{smcl}
{* 12 May 2020}{...}
{hline}
help for {hi:clustersampsim}
{hline}
{title:Title}
{phang2}{cmdab:clustersampsim} {hline 2} simulates cluster-randomized trial sample size requirements for a given range of numbers of clusters or cluster sizes for up to two sets of assumptions
{title:Syntax}
{phang2}
{cmdab:clustersampsim}, {{cmdab:clusters(}{it:{help numlist}}{cmd:)} | {cmdab:clustersizes(}{it:{help numlist}}{cmd:)}}
{{cmdab:mdes(}{it:effect_size}{cmd:)} {cmdab:rho(}{it:icc}{cmd:)}} {cmdab:base_correl(}{it:corr}{cmd:)} {cmdab:alpha(}{it:sig_level}{cmd:)}
{cmdab:beta(}{it:power}{cmd:)} {cmdab:savesims(}{it:{help filename}}{cmd:)} {cmdab:noplot}{cmd:} {cmdab:mdes2(}{it:effect_size}{cmd:)}
{cmdab:rho2(}{it:icc}{cmd:)} {cmdab:base_correl2(}{it:corr}{cmd:)} {cmdab:alpha2(}{it:sig_level}{cmd:)} {cmdab:beta2(}{it:power}{cmd:)}
{phang2}Where {it:{help numlist}} is a list of desired numbers of clusters or average cluster sizes to simulate.
{marker opts}{...}
{synoptset 23}{...}
{synopthdr:options}
{synoptline}
{pstd}{it: {ul:{hi:Required options:}}}{p_end}
{pstd}{it:One of these options must be used:}{p_end}
{synopt :{cmdab:clusters(}{it:{help numlist}}{cmd:)}} Simulate the required number sample per cluster for a list of numbers of clusters (per arm){p_end}
{synopt :{cmdab:clustersizes(}{it:{help numlist}}{cmd:)}} Simulate the required number of clusters (per arm) for a list of cluster sizes{p_end}
{pstd}{it:All of these options must be specified:}{p_end}
{synopt :{cmdab:mdes(}{it:effect_size}{cmd:)}} Desired minimum detectable effect size for the simulation{p_end}
{synopt :{cmdab:rho(}{it:icc}{cmd:)}} Intra-class correlation in outcome measure{p_end}
{pstd}{it: {ul:{hi:Optional options}}}{p_end}
{marker columnoptions}{...}
{pstd}{it: Graphing and output options:}{p_end}
{synopt :{cmdab:noplot}} Suppress graphical output of simulations.
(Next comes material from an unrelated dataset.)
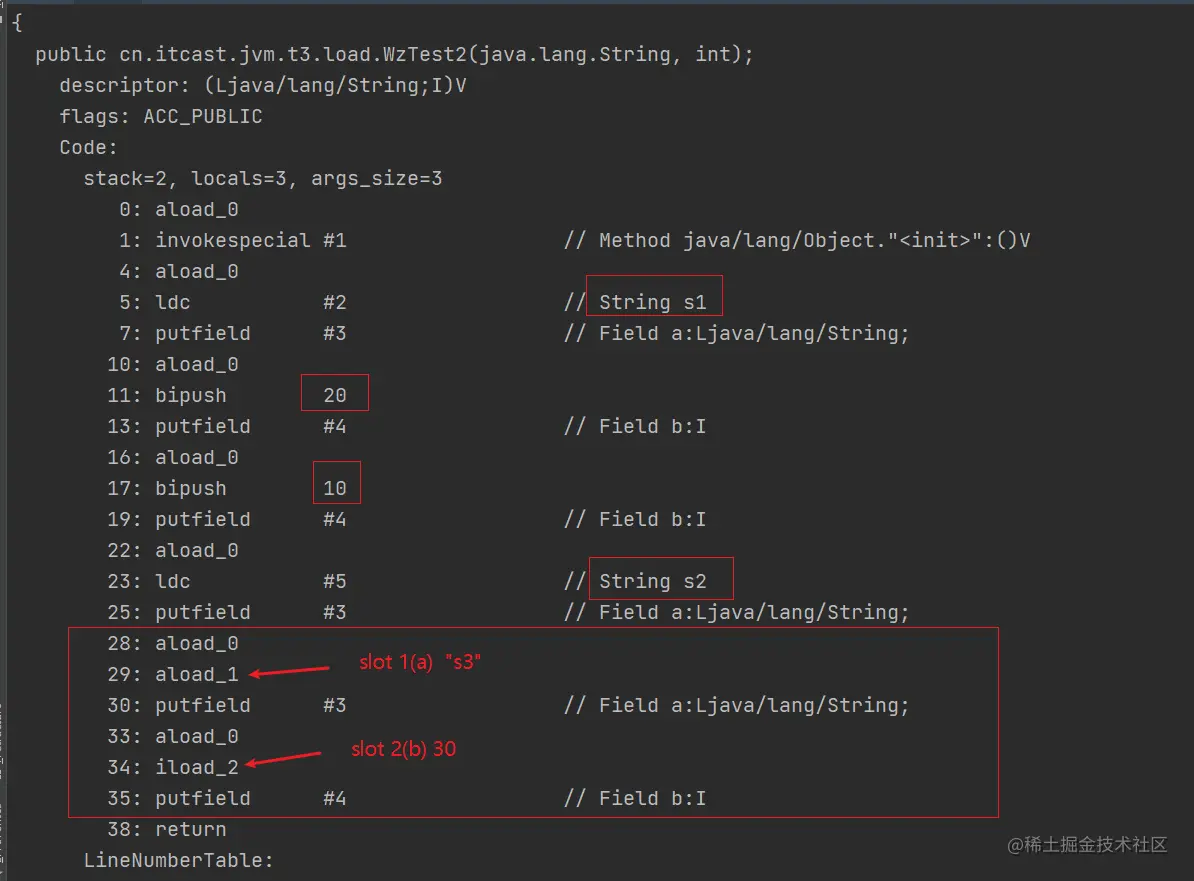The image size is (1194, 881).
Task: Click the invokespecial #1 instruction
Action: click(x=250, y=240)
If this option is chosen, {cmdab:savesims(}{it:{help filename}}{cmd:)} must be specified. {p_end}
{synopt :{cmdab:savesims(}{it:{help filename}}{cmd:)}} Save results of the simulation to a Stata .dta file.{p_end}
{marker labeloptions}{...}
{pstd}{it: Additional parameter specifications:}{p_end}
{synopt :{cmdab:base_correl(}{it:corr}{cmd:)}} Baseline-endline correlation. Default is 0. {p_end}
{synopt :{cmdab:alpha(}{it:sig_level}{cmd:)}} Significance level. Default is .05. {p_end}
{synopt :{cmdab:beta(}{it:power}{cmd:)}} Level of statistical power. Default is .8. {p_end}
{marker statsoptions}{...}
{pstd}{it: Optional second set of assumptions:}{p_end}
{synopt :{cmdab:mdes2(}{it:effect_size}{cmd:)}} Desired minimum detectable effect size for second set of simulations.{p_end}
{synopt :{cmdab:rho2(}{it:icc}{cmd:)}} Intra-class correlation in outcome measure for second set of simulations.{p_end}
{synopt :{cmdab:base_correl2(}{it:corr}{cmd:)}} Baseline-endline correlation for second set of simulations.{p_end}
{synopt :{cmdab:alpha2(}{it:sig_level}{cmd:)}} Significance level for second set of simulations.{p_end}
{synopt :{cmdab:beta2(}{it:power}{cmd:)}} Level of statistical power for second set of simulations.{p_end}
{synoptline}
{title:Description}
{pstd}{cmdab:clustersampsim} is an extension of the {help clustersampsi} command that allows the user to specify either 1) a range of numbers of clusters per study arm to find the required sample sizes per cluster 2) a range of cluster sizes to find the numbers of required clusters per study arm. In addition to providing either {cmdab:clusters(}{it:{help numlist}}{cmd:)} or {cmdab:clustersizes(}{it:{help numlist}}{cmd:)}, the user must specify, at a minimum, {cmdab:mdes(}{it:effect_size}{cmd:)}, the minimum detectable effect size for the simulation and {cmdab:rho(}{it:icc}{cmd:)}, the intra-class correlation. In addition, the user may specify the amount of variance at endline explained by baseline with {cmdab:base_correl(}{it:corr}{cmd:)}, the significance level with {cmdab:alpha(}{it:sig_level}{cmd:)}, and the statistical power desired with {cmdab:beta(}{it:power}{cmd:)}.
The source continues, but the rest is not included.